To work with the example I gave above, 1280x720... I have designed the UI around 320x240. To get our scale we take the height of the screen, 720 and divide it by 240, which neatly divides by 3, otherwise we would round down. Another example, 1920x1080, 1080 / 240 = 4.5, which we round down to 4.
That gives us our scale, which we can then use to workout the source resolution. 1280x720 @ 3x scale = 427x240. 1280x1024 @ 4x scale = 480x270.
Once we have our scales and target resolutions, we can set the rendering camera to use that orthographic height, recreate our rendertexture with the new size, set our UI image to the new size and then scale it up.
I think the main advantage of this approach is that there are never any cropping, we're always rendering at the same aspect ratio as our screen. And using the UI we don't have to mess around with planes and matching their scale to camera size and vice-versa. As long as we set our UI image to the same size as our render texture we can scale it up and down to fit the screen.
That's probably not the greatest explanation of all that, so let me know if you have any questions!

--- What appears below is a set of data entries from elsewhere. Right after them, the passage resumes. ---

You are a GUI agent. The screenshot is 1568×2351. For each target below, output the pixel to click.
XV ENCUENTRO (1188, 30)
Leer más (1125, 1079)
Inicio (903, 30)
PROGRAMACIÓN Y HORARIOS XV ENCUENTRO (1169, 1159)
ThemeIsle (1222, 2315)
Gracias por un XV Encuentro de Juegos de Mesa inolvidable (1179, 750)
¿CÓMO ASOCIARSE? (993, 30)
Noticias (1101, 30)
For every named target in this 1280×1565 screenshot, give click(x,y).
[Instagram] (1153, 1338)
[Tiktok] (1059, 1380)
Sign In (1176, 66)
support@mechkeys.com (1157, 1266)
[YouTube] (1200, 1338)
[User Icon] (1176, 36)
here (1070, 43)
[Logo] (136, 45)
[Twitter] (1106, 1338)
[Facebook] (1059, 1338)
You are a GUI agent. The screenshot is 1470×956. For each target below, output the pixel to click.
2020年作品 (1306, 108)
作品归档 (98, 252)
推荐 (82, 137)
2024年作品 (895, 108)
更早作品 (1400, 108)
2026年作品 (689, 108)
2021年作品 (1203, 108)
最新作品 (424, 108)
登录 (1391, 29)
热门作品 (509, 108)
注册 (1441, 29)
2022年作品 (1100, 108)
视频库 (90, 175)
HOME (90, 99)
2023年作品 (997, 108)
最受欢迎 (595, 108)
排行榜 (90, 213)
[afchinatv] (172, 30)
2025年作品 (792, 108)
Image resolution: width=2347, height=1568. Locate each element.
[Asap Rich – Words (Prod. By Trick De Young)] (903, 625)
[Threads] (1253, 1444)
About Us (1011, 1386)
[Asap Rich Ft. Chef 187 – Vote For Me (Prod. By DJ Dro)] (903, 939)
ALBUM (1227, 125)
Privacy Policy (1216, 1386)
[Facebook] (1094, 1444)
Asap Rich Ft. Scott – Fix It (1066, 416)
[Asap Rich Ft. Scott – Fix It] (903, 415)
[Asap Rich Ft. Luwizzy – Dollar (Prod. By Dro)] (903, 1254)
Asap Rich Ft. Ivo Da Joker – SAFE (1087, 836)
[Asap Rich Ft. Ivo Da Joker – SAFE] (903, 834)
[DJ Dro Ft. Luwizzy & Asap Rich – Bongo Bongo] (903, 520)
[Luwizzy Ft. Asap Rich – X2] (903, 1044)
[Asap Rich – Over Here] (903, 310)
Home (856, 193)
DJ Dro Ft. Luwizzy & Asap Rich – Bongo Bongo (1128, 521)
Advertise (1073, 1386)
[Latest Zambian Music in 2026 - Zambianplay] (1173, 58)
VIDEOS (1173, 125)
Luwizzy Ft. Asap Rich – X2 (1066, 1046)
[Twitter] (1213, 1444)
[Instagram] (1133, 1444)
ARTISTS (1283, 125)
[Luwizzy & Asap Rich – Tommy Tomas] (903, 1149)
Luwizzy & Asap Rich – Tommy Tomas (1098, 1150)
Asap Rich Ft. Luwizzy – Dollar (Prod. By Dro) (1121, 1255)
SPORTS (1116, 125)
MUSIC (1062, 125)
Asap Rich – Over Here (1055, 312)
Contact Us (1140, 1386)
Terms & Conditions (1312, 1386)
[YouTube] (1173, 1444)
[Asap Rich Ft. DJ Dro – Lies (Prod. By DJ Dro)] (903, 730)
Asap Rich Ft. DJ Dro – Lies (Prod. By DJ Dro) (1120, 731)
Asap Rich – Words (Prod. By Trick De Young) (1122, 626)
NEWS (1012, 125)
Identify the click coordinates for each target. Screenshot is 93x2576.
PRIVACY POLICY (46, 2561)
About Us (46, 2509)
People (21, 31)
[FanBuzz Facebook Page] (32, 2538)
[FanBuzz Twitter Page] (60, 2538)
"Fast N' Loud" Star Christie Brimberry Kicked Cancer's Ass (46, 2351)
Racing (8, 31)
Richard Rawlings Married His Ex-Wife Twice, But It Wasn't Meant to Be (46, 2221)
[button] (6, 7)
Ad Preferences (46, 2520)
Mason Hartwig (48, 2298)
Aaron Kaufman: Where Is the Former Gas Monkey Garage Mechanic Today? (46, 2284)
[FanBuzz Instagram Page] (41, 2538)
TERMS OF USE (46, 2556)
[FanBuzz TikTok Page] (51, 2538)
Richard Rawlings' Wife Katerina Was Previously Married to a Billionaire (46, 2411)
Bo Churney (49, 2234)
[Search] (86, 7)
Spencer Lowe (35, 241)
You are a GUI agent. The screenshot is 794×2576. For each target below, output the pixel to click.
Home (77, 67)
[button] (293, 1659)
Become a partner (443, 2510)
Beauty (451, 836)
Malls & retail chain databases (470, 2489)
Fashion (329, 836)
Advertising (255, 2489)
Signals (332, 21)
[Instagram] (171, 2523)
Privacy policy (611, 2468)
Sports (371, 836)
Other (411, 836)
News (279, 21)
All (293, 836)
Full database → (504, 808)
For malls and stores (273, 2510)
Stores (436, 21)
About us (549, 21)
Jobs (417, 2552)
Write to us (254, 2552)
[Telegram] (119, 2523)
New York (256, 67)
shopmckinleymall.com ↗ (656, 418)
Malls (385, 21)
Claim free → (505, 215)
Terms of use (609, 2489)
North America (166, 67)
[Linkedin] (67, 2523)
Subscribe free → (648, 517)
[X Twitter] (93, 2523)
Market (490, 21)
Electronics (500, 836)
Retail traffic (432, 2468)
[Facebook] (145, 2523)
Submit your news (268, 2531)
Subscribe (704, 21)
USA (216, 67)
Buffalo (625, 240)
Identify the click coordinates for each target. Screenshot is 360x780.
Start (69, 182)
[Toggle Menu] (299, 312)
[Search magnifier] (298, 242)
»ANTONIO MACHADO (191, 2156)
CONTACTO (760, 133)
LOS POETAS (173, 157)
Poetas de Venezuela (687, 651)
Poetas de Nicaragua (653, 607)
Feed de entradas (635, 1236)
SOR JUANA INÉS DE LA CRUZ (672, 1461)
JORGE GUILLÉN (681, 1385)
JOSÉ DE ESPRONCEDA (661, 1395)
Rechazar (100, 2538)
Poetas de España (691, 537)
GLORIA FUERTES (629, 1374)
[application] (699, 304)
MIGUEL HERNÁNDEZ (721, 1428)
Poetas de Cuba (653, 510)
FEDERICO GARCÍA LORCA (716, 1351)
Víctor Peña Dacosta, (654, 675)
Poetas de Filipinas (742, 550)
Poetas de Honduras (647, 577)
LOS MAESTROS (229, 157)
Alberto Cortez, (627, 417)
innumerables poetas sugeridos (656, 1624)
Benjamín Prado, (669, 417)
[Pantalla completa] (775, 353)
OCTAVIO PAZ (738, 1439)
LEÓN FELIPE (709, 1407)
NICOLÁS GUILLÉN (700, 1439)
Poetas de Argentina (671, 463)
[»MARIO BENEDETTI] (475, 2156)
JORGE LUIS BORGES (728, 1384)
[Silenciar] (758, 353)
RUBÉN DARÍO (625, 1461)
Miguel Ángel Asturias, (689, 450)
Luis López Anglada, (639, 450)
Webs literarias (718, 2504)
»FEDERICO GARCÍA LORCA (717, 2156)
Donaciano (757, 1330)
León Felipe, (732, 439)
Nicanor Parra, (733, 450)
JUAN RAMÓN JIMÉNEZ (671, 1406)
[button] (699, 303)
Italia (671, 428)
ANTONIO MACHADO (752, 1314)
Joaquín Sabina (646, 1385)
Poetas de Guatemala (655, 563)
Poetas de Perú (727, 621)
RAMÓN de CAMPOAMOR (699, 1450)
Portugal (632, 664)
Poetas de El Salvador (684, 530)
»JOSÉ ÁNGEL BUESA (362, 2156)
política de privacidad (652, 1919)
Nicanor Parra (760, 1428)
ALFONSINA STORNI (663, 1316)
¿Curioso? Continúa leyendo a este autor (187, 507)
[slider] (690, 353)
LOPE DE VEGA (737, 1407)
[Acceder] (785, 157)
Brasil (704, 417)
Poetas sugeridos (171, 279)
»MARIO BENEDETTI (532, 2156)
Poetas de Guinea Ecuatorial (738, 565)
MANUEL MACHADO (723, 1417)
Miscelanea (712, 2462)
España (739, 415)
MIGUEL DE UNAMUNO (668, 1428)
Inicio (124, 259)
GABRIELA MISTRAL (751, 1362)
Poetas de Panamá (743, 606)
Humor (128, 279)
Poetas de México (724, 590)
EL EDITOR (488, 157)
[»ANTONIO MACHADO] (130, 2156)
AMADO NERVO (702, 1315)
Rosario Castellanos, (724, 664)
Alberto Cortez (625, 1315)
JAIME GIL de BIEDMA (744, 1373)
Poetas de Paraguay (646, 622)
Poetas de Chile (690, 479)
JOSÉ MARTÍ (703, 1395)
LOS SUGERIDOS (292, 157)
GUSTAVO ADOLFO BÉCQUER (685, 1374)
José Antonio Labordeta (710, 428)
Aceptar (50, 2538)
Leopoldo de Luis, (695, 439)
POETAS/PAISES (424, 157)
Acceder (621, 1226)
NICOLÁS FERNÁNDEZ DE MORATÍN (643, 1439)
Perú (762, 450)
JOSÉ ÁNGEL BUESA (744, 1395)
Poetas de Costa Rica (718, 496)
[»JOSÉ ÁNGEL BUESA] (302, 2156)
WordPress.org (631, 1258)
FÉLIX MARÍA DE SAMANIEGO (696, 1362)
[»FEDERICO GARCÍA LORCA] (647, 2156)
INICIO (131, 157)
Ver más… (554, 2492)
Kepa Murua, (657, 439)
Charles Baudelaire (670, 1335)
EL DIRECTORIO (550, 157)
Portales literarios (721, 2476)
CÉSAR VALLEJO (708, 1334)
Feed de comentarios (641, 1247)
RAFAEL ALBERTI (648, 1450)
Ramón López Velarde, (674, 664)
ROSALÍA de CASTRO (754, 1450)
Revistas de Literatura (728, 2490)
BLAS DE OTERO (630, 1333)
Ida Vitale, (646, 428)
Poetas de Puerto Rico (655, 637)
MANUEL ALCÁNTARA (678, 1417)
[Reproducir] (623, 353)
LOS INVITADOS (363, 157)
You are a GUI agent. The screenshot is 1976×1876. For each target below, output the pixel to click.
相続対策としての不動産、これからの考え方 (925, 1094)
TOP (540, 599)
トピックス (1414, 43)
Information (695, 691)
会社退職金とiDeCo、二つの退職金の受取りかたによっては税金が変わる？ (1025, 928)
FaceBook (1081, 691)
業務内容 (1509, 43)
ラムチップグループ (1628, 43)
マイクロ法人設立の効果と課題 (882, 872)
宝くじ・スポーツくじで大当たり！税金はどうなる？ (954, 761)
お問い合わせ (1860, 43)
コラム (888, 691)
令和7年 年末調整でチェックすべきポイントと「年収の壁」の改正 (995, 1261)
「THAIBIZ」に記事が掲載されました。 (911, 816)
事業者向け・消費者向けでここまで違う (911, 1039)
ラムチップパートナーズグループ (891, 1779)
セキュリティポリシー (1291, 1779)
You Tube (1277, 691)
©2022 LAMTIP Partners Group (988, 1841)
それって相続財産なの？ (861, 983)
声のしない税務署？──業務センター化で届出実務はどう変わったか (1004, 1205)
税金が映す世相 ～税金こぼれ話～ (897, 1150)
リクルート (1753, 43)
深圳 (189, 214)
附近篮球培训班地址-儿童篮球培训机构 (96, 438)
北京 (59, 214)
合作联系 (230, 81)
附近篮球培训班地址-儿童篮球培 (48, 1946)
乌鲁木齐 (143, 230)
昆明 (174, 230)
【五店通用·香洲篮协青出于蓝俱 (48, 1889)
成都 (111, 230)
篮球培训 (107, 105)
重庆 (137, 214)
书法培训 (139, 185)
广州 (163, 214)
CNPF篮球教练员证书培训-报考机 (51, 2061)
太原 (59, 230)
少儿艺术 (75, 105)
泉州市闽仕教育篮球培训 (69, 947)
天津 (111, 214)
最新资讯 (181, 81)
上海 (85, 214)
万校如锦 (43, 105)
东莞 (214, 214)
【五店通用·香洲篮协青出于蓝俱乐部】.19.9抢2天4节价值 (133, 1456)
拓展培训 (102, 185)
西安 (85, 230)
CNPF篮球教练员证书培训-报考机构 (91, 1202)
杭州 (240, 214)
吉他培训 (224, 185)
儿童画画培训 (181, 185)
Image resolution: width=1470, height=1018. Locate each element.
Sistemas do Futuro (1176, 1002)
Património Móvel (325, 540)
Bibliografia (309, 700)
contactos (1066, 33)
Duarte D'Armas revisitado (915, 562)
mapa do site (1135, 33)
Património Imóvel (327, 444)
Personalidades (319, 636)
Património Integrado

Oh, and this morning I already moved some of the in world UI to the gui layer. This means that it wont get smooshed into any fullscreen effects such as bloom or the battle transition. I think the only thing affected by this is the portals that link maps. I just had to recreate the direction arrow sprite as a UI element and then update it's screen position to track the in world position. They get placed as world objects so I can easily position them within the collider. You can see how the arrow is placed in world on the left. At runtime the renderer component gets switched off so only the UI version is displayed:
This week will mostly involve finishing up adding placeholder sound, a whole bunch of playtesting/qa and fixing all the stuff that comes out of that.
Wow, big update this week! Ok, think that's it!